>>>>

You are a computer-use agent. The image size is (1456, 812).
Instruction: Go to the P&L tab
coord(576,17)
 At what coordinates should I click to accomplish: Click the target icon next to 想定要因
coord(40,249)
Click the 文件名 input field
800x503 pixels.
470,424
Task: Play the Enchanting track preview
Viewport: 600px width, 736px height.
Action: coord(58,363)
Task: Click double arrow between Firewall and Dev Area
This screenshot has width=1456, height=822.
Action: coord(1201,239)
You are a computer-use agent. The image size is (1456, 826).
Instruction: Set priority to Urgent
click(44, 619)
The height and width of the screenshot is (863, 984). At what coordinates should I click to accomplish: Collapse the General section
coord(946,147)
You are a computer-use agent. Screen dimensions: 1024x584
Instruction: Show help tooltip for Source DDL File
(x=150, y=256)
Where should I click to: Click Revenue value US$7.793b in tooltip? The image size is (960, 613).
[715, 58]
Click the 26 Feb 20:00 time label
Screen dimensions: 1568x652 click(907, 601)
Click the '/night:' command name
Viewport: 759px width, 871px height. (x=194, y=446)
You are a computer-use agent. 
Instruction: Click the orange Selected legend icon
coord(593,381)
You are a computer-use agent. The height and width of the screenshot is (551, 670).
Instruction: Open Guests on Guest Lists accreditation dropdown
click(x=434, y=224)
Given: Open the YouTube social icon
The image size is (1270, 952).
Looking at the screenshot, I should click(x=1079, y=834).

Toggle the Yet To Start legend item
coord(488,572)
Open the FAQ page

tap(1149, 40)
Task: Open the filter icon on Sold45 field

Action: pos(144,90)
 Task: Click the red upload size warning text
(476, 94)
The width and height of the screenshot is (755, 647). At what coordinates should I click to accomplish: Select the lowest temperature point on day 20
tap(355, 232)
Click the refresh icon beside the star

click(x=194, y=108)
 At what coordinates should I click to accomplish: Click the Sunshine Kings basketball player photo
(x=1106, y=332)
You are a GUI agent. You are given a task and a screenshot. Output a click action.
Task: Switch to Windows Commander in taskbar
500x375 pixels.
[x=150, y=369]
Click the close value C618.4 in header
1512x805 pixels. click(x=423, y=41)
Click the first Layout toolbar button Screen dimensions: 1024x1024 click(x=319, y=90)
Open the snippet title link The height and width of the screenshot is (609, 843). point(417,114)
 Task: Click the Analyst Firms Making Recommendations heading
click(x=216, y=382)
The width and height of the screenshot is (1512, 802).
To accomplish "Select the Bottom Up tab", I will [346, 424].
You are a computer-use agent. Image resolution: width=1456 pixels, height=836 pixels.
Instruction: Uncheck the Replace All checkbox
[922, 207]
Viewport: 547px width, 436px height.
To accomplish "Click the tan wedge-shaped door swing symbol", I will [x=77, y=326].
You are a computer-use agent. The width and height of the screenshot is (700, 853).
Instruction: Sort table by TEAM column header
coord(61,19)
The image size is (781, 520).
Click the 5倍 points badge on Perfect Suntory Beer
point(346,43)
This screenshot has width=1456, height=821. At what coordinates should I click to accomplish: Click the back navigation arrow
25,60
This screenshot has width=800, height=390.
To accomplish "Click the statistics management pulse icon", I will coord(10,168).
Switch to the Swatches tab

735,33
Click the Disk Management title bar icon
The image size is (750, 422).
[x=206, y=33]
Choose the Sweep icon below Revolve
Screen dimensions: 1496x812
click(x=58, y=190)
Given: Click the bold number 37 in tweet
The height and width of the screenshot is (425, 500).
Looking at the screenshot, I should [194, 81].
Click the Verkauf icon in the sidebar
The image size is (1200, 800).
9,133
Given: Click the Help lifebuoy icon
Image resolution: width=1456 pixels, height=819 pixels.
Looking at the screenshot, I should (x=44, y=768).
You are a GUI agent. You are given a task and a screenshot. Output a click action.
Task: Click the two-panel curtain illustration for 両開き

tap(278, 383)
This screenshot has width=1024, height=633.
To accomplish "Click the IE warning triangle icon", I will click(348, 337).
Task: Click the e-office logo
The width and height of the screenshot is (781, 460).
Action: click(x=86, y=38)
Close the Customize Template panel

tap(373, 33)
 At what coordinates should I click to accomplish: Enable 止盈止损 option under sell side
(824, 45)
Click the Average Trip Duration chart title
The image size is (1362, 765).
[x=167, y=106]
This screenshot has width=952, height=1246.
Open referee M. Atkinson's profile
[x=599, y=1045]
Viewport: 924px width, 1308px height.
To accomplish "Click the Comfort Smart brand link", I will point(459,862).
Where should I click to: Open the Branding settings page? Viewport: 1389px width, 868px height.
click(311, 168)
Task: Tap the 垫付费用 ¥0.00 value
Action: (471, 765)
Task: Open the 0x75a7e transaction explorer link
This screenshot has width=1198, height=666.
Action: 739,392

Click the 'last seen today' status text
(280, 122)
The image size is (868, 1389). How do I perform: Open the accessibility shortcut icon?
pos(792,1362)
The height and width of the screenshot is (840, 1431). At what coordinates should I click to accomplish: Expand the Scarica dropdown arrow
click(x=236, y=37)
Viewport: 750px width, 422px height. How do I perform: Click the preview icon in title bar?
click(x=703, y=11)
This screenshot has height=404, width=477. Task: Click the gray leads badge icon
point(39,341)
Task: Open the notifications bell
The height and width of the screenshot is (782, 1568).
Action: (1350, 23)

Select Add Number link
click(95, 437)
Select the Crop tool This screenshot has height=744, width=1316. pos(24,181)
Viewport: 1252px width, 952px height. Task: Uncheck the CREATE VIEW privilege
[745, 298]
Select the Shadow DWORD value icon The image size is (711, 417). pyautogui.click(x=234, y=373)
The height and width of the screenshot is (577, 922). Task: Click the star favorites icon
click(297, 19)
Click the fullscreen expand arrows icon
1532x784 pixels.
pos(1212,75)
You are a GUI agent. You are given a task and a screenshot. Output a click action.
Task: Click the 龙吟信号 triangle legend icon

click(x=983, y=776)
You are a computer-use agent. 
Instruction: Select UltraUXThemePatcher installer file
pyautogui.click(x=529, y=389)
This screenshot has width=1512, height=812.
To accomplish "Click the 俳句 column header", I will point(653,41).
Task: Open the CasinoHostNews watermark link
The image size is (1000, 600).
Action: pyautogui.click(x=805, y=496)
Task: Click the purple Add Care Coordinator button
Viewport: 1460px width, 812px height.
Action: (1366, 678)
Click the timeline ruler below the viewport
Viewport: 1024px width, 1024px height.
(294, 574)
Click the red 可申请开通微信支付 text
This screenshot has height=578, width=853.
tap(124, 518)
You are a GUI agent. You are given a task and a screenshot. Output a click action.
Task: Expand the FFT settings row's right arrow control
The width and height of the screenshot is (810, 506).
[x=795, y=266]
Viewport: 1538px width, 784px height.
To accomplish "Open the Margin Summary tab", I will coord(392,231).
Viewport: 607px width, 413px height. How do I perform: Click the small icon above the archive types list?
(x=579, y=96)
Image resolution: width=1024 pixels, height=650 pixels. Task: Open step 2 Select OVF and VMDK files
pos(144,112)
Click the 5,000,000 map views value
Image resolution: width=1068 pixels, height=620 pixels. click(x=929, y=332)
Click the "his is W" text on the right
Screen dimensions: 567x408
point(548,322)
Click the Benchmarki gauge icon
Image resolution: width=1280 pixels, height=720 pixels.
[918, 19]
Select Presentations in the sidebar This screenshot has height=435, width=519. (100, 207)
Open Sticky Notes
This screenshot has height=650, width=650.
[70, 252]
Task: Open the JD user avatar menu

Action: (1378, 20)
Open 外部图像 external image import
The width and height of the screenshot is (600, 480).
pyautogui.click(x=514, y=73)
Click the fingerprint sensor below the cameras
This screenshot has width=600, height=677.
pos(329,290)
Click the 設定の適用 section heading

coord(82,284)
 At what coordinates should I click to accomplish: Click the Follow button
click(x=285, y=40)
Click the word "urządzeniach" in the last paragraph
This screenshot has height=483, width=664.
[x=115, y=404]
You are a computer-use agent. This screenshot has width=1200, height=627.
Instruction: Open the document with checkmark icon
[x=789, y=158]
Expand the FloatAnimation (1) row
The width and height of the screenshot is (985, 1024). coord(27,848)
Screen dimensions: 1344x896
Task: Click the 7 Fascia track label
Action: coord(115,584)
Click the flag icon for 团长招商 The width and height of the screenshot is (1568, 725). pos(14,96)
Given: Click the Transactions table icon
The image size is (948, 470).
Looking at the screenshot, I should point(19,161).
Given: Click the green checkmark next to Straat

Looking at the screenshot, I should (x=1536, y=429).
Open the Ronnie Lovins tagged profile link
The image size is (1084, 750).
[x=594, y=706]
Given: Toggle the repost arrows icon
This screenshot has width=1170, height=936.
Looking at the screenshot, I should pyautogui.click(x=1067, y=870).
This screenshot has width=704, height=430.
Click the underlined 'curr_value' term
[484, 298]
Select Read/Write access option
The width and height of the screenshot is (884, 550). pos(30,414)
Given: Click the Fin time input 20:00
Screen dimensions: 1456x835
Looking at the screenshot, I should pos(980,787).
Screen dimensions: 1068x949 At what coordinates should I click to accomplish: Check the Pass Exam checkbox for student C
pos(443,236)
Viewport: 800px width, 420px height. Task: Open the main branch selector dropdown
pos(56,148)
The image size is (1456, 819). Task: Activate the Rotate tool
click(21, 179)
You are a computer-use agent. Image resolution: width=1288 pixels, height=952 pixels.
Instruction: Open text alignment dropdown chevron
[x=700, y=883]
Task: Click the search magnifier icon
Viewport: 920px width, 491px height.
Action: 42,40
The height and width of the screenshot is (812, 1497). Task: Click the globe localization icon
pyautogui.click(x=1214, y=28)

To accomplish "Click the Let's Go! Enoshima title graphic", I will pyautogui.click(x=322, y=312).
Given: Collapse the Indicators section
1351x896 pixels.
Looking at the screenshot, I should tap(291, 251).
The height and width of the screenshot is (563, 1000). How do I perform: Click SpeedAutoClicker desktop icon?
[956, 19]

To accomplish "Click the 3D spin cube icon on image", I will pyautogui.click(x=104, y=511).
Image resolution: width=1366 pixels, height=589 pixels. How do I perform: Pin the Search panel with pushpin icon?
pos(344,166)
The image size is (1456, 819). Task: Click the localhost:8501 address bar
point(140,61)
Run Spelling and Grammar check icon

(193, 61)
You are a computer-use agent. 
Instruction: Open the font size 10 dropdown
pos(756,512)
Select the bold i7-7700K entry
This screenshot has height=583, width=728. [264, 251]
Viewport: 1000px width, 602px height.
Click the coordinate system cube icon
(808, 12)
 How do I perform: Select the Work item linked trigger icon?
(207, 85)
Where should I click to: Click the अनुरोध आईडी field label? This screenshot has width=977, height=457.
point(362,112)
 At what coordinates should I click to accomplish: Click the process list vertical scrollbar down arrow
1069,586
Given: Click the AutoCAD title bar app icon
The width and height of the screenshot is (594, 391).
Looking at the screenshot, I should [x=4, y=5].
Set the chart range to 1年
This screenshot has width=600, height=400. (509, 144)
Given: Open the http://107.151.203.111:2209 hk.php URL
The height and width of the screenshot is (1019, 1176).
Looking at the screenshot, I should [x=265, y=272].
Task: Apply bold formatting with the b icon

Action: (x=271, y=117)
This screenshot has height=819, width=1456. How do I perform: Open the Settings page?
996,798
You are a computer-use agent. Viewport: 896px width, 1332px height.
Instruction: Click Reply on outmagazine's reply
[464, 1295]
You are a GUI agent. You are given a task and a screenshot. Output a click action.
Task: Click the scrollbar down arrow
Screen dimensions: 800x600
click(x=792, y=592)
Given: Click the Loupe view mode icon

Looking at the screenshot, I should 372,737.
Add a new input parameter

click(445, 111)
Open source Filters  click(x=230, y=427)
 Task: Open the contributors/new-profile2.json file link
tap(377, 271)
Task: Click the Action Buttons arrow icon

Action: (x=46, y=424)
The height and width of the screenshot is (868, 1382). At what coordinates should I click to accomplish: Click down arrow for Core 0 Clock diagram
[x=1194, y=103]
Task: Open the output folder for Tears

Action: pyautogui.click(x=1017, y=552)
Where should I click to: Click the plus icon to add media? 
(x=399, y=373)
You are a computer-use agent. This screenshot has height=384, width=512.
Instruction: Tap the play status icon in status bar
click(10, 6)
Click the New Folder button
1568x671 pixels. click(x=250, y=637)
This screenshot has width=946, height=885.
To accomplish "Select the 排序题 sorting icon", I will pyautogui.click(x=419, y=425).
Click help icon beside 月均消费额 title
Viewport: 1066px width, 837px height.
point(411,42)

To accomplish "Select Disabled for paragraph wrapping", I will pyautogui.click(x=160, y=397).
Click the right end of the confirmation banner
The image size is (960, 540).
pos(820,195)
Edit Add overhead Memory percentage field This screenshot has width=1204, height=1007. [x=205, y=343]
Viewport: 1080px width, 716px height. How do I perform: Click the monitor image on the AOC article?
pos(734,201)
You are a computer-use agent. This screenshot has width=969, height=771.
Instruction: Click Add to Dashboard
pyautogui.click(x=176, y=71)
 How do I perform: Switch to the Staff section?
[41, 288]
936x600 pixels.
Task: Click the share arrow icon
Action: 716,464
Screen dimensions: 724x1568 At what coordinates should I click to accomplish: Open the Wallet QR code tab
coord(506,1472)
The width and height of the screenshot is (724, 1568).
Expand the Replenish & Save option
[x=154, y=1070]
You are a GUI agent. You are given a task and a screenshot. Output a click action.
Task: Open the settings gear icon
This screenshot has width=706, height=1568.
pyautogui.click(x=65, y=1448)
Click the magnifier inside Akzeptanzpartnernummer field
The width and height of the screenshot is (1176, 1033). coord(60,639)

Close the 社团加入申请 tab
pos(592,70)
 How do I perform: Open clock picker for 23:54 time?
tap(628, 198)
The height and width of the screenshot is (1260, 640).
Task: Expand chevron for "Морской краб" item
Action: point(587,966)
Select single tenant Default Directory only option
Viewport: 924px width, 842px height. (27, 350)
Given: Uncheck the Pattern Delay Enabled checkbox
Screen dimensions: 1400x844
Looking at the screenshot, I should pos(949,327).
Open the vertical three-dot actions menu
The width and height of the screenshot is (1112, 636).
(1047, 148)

<<<<

**THE EXERCISE:**
Reproduce the listing from its first line through the line containing "click(44, 619)", replacing "Instruction" with "Command" and leaving everything else unchanged.

**ANSWER TO THIS EXERCISE:**
You are a computer-use agent. The image size is (1456, 812).
Command: Go to the P&L tab
coord(576,17)
 At what coordinates should I click to accomplish: Click the target icon next to 想定要因
coord(40,249)
Click the 文件名 input field
800x503 pixels.
470,424
Task: Play the Enchanting track preview
Viewport: 600px width, 736px height.
Action: coord(58,363)
Task: Click double arrow between Firewall and Dev Area
This screenshot has width=1456, height=822.
Action: coord(1201,239)
You are a computer-use agent. The image size is (1456, 826).
Command: Set priority to Urgent
click(44, 619)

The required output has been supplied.